Fifty one (83.6%) subjects reached the pre-determined target iPTH range of 150 to 300 pg/mL during treatment with Hectorol®. This target range was reached after 7 to 117 days of Hectorol® therapy (mean = 40.0 days). Fifty eight of the 61 subjects (95.1%) achieved iPTH suppression of ≥ 30% on or before Week 16 of the study. This clinically meaningful response occurred after 6 to 98 days of Hectorol® therapy (mean = 20.1 days). The mean dose of Hectorol® administered to achieve ≥ 30% iPTH suppression was 9.7 mcg per hemodialysis session. By the end of the open-label period (Week 16), the plasma iPTH was reduced to 402.6 3 pg/mL (p < 0.001). The reduction in plasma iPTH, relative to baseline, was 56.8% (p < 0.001).

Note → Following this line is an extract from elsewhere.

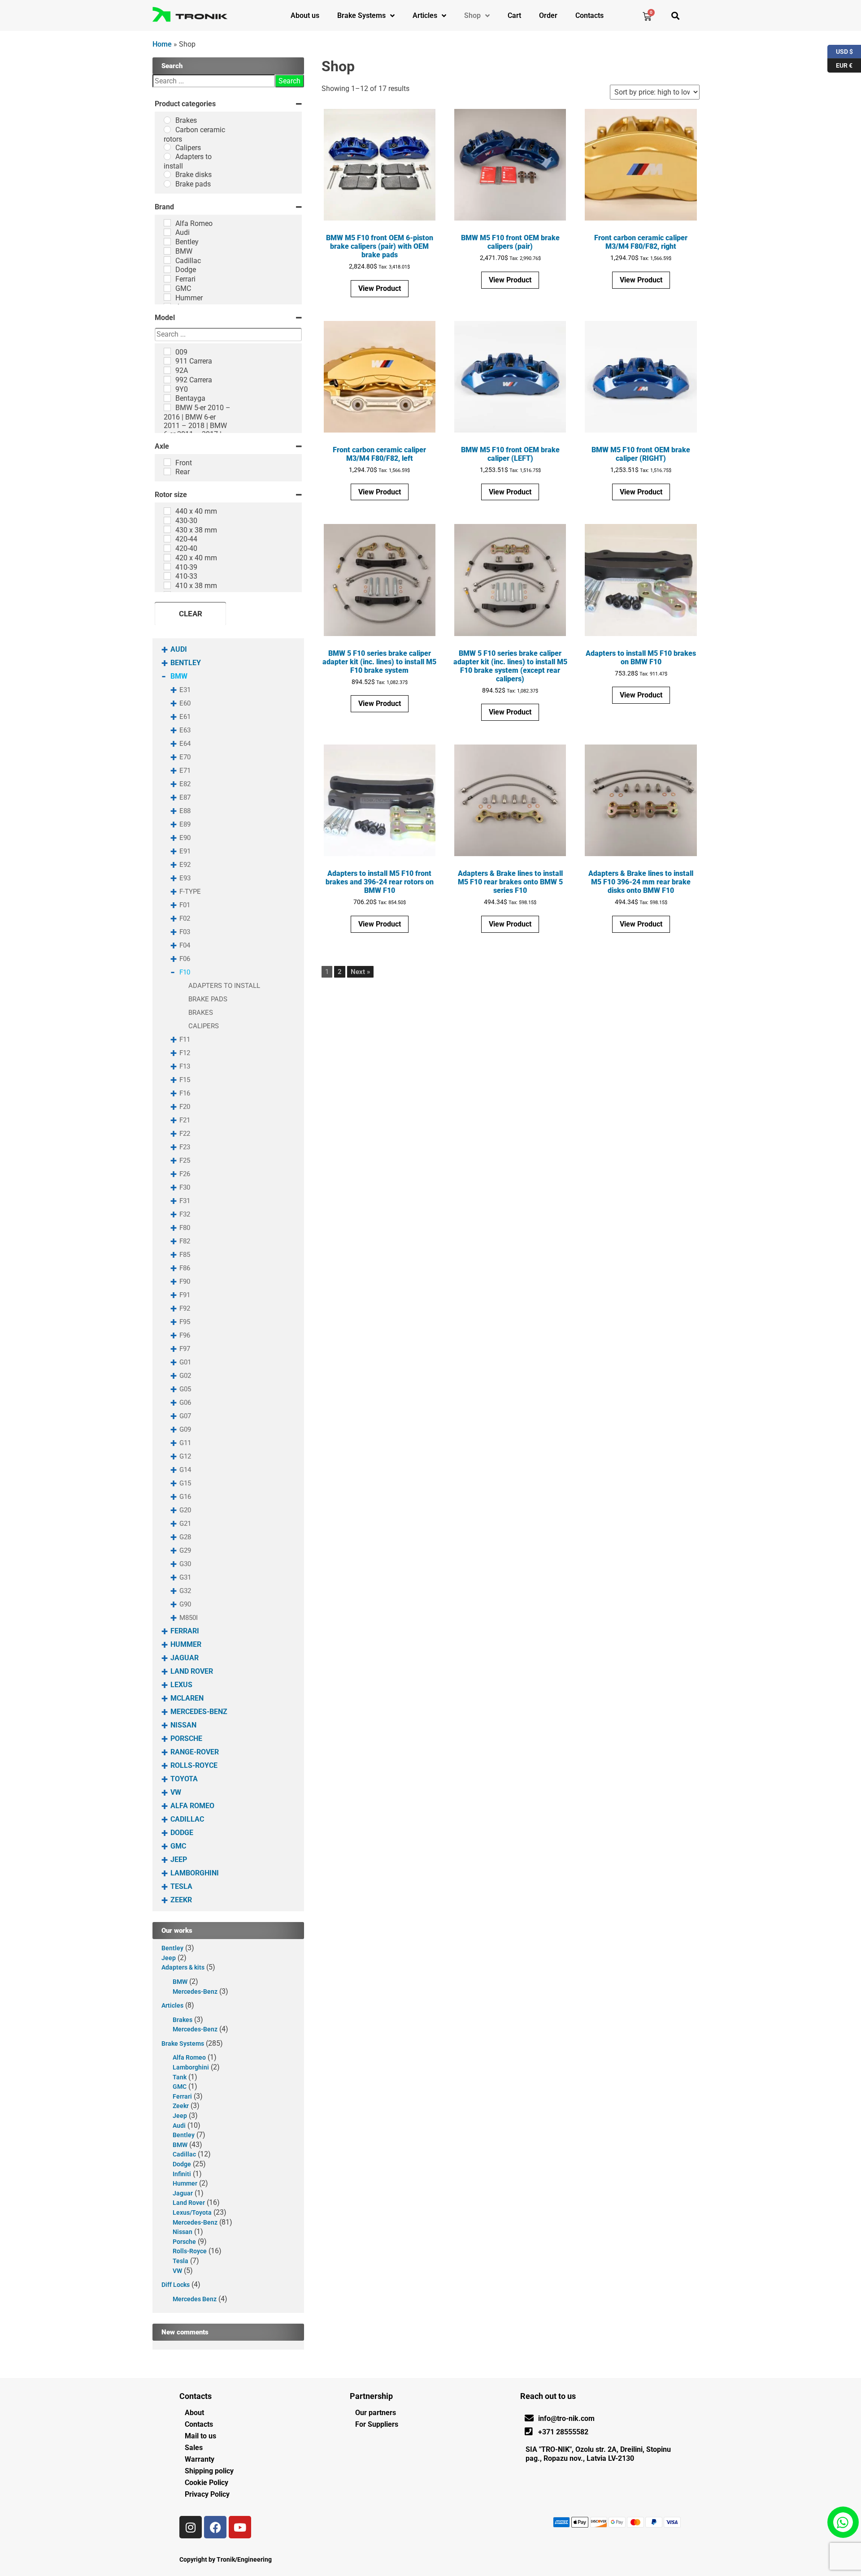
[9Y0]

The mean plasma iPTH level at Week 16 for subjects randomized to Hectorol® was 351.2 pg/mL. By the end of study, mean plasma iPTH remained unchanged at 373.1 pg/mL (p = 0.779). In contrast, the mean plasma iPTH at Week 16 for placebo subjects was 454.1 pg/mL and increased to 871.9 pg/mL at Week 24 (p < 0.001).

In Hectorol® subjects, the change in mean plasma iPTH from a baseline value of 961.4 pg/mL to 373.1 pg/mL at Week 24 was significant (p < 0.001). For placebo subjects, the change in mean plasma iPTH from the mean baseline level of 1009.4 pg/mL to 871.9 pg/mL at Week 24 was not statistically significant. Significant differences in mean iPTH were noted between treatment groups at the last six weeks during the double-blind period (p < 0.001).

During the double-blind period, subjects randomized to Hectorol® had a significant decrease in mean plasma iPTH of up to 67.9% from baseline levels. In placebo subjects, the mean iPTH values rapidly returned to the baseline level; a significant increase in mean relative iPTH of 41.9% was observed during the double-blind period (p < 0.001). Mean relative iPTH at end of study was not statistically different from the baseline level (p = 0.113) for placebo subjects.

An intent-to-treat endpoint analysis focused on the last iPTH value collected for all treated subjects showed that mean plasma iPTH: (1) decreased from a baseline value of 981.5 pg/mL to 656.7 pg/mL (p < 0.001) in the open-label period; (2) decreased from a baseline value of 973.9 pg/mL to 489.0 pg/mL (p < 0.001) in Hectorol® subjects during the double-blind period; and, (3) was unchanged from a baseline value of 991.0 pg/mL to 853.0 pg/mL (p = 0.051) in placebo subjects in the double-blind period.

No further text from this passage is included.